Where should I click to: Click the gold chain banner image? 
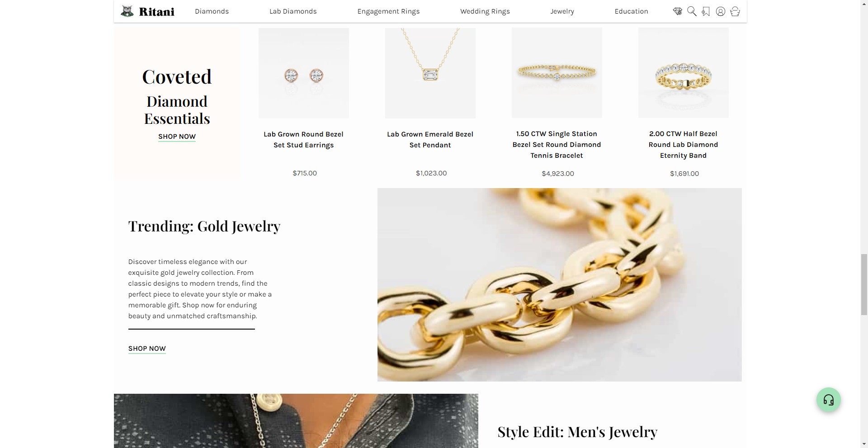559,285
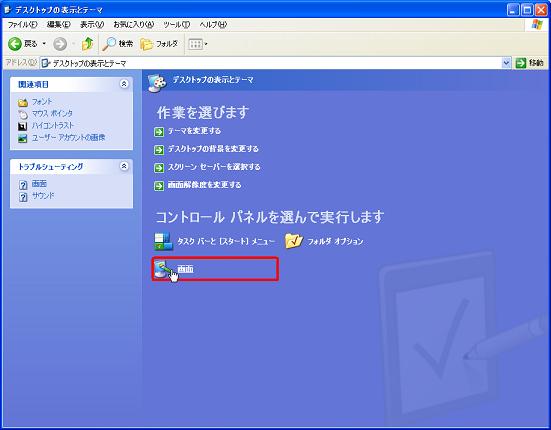Collapse the 関連項目 panel
The width and height of the screenshot is (551, 430).
pyautogui.click(x=124, y=84)
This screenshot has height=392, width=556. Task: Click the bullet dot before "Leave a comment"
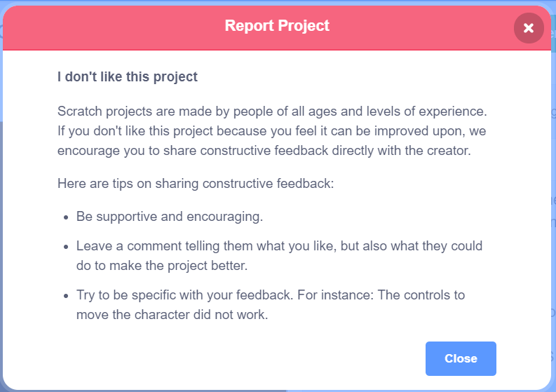67,248
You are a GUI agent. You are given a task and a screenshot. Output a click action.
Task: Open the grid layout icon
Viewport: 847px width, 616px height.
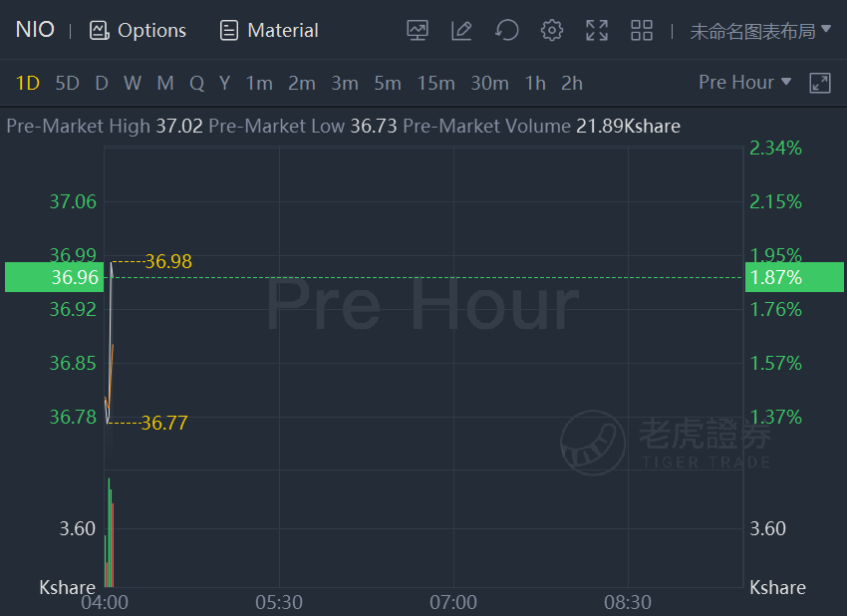point(642,30)
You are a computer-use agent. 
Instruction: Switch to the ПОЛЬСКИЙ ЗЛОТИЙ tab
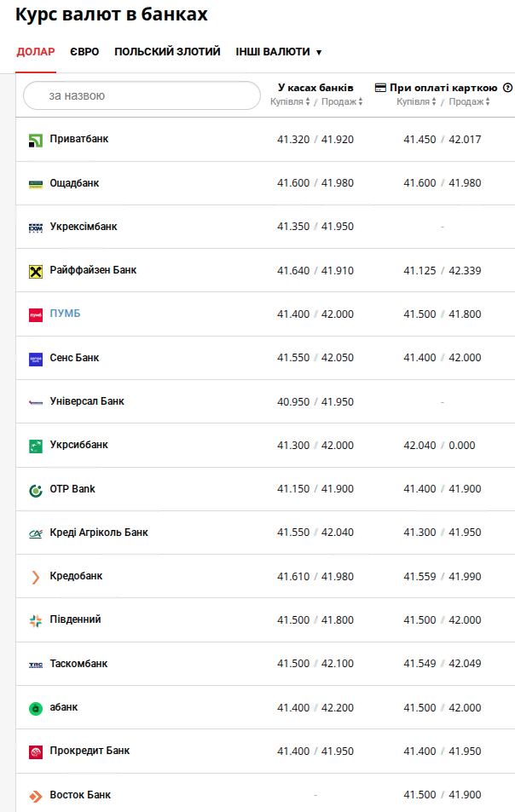(167, 52)
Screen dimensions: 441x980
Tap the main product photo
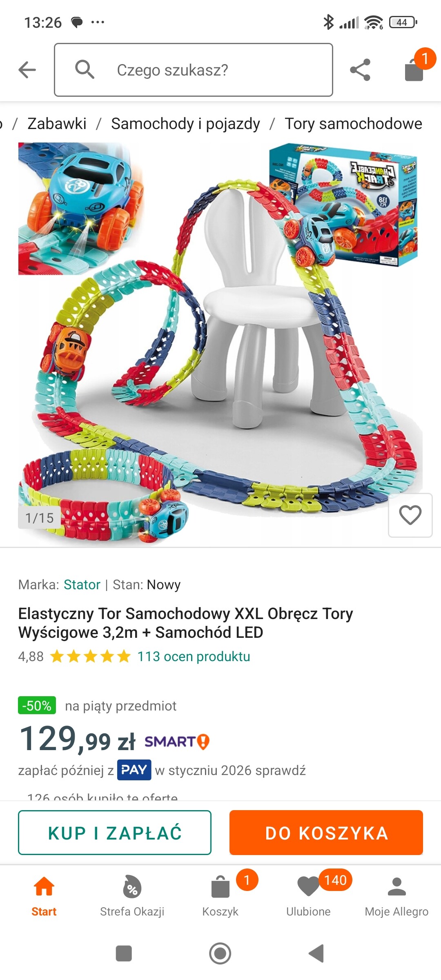(x=221, y=344)
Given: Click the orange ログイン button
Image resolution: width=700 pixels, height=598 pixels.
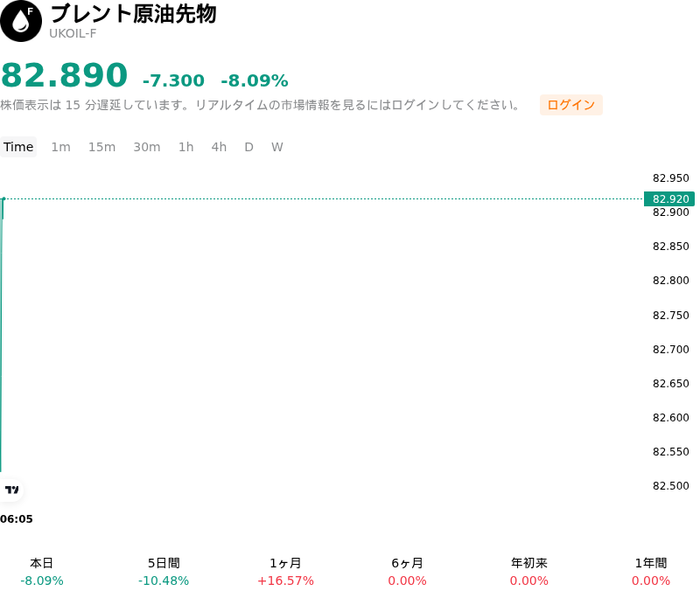Looking at the screenshot, I should coord(571,105).
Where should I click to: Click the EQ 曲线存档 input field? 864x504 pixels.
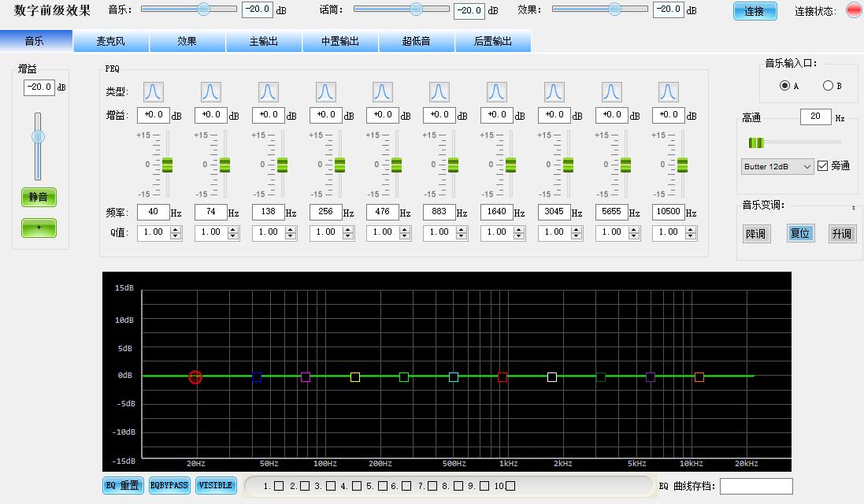(x=756, y=486)
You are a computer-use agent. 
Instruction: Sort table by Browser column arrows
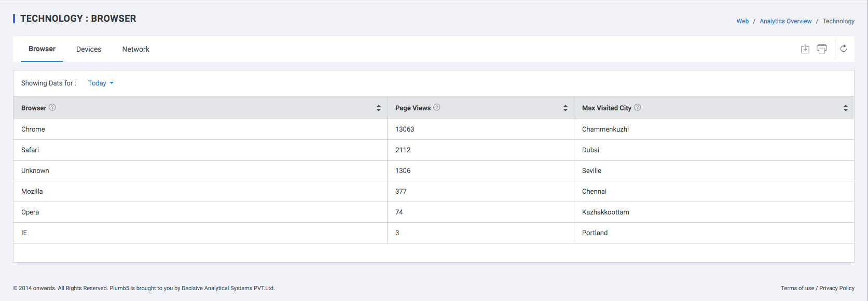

━━━━━━━━━━

= EXERCISE INSTRUCTIONS =
Each line of the data needs to be output exactly, with any image excluded.

= RESPONSE TO THIS TASK =
Where should I click to: Click the gold chain banner image? 
559,285
Collapse the 関連項目 panel
The width and height of the screenshot is (551, 430).
pyautogui.click(x=124, y=84)
This screenshot has height=392, width=556. Task: Click the bullet dot before "Leave a comment"
67,248
You are a GUI agent. You are given a task and a screenshot. Output a click action.
Task: Open the grid layout icon
Viewport: 847px width, 616px height.
point(642,30)
You are a computer-use agent. 
Instruction: Switch to the ПОЛЬСКИЙ ЗЛОТИЙ tab
(167, 52)
Screen dimensions: 441x980
Tap the main product photo
(x=221, y=344)
Given: Click the orange ログイン button
Image resolution: width=700 pixels, height=598 pixels.
Looking at the screenshot, I should coord(571,105).
Where should I click to: Click the EQ 曲线存档 input field? 864x504 pixels.
(x=756, y=486)
You are a computer-use agent. 
Instruction: Sort table by Browser column arrows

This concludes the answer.